En matière de prévision de recettes et de fixation des taux de contribution employeurs, c'est la direction du budget qui conserve un rôle central en liaison étroite avec les ministères employeurs .
Les relations entre la direction du budget et les ministères employeurs s'inscrivent dans le cadre général du cycle de préparation du budget.
• En février, lors de la
réunion technique préparatoire
, chaque
ministère produit pour la direction du budget une exécution des
crédits du CAS « Pensions » de l'année N-1 et
établit une prévision de ces dépenses pour l'année
N issue des documents prévisionnels de gestion. Par ailleurs, il
transmet des données relatives aux assiettes exécutées et
prévisionnelles servant à calculer les contributions employeurs
des pensions civiles et militaires.
• En mai, lors de la
conférence de
budgétisation
, les ministères fournissent des
projections pluriannuelles des assiettes servant à calculer la future
contribution employeurs dans le cadre de la préparation du projet de loi
de finances et de la programmation pluriannuelle. Les modalités de ces
projections donnent lieu à des processus d'échange d'informations
itératifs avec la direction du budget.
En année de programmation pluriannuelle, les montants du CAS « Pensions » ainsi que les taux de contribution sont fixés dans la lettre plafond.
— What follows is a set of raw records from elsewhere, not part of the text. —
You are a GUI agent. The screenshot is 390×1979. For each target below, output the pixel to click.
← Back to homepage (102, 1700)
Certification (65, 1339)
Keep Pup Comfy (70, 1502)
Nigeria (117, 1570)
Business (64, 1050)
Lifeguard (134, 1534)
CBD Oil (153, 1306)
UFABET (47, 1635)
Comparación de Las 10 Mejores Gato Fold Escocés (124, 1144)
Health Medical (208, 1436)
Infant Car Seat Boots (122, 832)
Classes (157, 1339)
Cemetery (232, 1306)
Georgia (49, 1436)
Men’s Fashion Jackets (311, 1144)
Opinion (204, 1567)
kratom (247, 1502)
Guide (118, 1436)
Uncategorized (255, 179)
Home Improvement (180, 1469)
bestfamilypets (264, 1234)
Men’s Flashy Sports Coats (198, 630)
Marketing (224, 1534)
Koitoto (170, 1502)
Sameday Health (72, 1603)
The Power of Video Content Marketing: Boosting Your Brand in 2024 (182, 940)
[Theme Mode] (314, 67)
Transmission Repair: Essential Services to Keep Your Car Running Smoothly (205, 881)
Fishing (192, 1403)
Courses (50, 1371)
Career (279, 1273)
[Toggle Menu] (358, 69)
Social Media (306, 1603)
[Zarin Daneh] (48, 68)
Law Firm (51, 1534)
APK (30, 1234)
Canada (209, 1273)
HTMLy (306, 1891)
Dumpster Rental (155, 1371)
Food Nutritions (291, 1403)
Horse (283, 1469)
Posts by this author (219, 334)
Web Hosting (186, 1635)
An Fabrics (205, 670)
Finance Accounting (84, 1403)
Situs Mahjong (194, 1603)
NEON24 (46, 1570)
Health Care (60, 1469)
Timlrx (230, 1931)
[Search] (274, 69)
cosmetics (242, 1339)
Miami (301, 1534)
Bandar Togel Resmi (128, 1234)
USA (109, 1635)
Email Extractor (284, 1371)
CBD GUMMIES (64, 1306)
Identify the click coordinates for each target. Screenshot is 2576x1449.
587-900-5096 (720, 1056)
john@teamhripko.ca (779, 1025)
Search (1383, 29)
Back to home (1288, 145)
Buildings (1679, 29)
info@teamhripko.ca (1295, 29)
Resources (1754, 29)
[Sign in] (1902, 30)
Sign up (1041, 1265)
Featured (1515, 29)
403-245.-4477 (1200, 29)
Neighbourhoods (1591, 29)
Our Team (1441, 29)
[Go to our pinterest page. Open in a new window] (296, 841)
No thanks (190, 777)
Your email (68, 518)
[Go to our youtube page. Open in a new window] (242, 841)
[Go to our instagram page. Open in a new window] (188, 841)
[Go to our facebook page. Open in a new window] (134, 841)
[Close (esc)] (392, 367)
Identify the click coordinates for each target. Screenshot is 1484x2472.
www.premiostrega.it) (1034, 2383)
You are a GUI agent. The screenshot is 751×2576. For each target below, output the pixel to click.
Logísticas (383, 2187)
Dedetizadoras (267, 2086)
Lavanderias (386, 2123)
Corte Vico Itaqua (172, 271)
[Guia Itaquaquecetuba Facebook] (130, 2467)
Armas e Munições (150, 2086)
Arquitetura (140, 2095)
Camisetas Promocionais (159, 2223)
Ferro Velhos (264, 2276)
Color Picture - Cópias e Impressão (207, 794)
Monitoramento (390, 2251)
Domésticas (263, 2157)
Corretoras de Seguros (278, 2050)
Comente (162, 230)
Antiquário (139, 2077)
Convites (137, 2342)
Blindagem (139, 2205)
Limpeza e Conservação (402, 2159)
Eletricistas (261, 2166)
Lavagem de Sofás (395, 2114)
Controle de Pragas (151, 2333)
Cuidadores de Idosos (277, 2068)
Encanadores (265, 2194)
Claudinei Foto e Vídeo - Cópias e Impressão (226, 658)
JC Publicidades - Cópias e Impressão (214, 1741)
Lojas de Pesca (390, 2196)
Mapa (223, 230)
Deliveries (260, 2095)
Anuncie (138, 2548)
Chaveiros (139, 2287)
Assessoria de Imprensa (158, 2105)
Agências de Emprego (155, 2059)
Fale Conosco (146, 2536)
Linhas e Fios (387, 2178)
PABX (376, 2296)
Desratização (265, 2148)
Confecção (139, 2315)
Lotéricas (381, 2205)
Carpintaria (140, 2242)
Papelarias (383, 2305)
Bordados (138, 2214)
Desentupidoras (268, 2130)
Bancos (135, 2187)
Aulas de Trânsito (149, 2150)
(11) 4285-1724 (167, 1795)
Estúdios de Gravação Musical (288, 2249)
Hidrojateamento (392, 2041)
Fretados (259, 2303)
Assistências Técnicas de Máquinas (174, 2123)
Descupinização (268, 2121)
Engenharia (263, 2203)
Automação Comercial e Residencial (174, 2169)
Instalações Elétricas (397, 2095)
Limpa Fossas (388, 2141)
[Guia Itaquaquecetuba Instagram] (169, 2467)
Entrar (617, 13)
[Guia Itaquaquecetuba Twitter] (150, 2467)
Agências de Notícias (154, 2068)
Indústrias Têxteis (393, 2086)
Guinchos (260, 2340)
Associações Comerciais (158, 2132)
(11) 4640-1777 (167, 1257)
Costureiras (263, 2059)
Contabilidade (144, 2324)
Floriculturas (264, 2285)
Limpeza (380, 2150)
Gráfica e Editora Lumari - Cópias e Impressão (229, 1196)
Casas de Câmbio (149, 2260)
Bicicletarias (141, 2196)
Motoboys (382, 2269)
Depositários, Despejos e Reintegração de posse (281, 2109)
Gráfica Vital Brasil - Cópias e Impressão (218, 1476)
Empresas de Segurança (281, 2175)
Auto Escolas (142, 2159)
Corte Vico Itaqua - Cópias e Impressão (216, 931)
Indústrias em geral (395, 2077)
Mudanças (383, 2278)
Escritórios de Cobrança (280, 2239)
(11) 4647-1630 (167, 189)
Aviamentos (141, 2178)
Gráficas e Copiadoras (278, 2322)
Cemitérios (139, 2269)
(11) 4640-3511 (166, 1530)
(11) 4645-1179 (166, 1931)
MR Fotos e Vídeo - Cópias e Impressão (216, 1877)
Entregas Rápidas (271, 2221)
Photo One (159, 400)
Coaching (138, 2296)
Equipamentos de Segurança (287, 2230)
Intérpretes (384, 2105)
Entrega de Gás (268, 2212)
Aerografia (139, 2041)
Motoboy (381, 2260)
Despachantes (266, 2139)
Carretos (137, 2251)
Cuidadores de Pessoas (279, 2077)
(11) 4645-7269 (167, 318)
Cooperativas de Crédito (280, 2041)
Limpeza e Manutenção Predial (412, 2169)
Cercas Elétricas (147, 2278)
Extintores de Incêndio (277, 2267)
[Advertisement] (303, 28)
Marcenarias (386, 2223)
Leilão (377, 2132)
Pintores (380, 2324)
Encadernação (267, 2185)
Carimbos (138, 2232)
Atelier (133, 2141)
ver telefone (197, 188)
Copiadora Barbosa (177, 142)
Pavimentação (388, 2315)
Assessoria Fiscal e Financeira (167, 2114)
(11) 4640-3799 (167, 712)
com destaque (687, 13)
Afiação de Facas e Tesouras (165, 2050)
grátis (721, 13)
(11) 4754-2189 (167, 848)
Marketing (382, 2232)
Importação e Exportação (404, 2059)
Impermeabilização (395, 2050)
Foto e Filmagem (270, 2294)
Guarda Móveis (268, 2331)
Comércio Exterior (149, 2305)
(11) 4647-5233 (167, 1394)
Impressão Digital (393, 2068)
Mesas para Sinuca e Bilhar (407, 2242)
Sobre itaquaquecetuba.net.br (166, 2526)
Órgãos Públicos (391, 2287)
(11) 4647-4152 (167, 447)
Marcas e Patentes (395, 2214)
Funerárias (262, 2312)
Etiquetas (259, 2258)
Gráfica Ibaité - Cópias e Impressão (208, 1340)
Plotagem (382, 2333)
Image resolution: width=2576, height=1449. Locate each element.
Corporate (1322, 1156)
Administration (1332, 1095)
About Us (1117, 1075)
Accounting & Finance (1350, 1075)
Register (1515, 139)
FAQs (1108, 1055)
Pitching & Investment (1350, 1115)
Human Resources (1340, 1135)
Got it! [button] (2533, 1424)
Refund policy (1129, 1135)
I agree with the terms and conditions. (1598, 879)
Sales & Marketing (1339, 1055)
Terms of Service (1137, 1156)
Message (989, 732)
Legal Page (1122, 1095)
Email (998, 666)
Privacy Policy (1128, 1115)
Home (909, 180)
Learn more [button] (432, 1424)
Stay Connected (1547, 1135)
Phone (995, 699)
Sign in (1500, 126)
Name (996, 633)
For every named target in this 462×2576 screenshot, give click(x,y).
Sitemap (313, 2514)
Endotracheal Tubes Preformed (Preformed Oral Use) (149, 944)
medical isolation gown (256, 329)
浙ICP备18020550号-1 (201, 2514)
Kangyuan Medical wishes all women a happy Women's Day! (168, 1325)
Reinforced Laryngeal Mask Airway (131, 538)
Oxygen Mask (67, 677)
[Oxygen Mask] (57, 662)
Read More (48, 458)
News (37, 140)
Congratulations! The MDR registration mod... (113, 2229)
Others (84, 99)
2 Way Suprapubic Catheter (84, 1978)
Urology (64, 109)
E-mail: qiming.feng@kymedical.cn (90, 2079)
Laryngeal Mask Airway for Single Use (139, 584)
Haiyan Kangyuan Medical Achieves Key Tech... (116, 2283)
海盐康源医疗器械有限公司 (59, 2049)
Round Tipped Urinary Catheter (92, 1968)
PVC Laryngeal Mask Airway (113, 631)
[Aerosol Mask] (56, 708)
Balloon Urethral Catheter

Pour les années intermédiaires, les taux donnent lieu à des ajustements portés à la connaissance des ministères employeurs, généralement lors de la phase de répartition des crédits.
• En juillet, lors de la
réunion de
répartition
, chaque ministère propose une ventilation
des dotations du CAS « Pensions » par programme (et, pour le
ministère de la défense, en distinguant les pensions civiles et
militaires), qui se fonde sur les données d'assiette transmises. Il
vérifie et, le cas échéant, renégocie en amont avec
la direction du budget que la dotation au CAS « Pensions »
attribuée correspond bien au produit de l'assiette et du taux.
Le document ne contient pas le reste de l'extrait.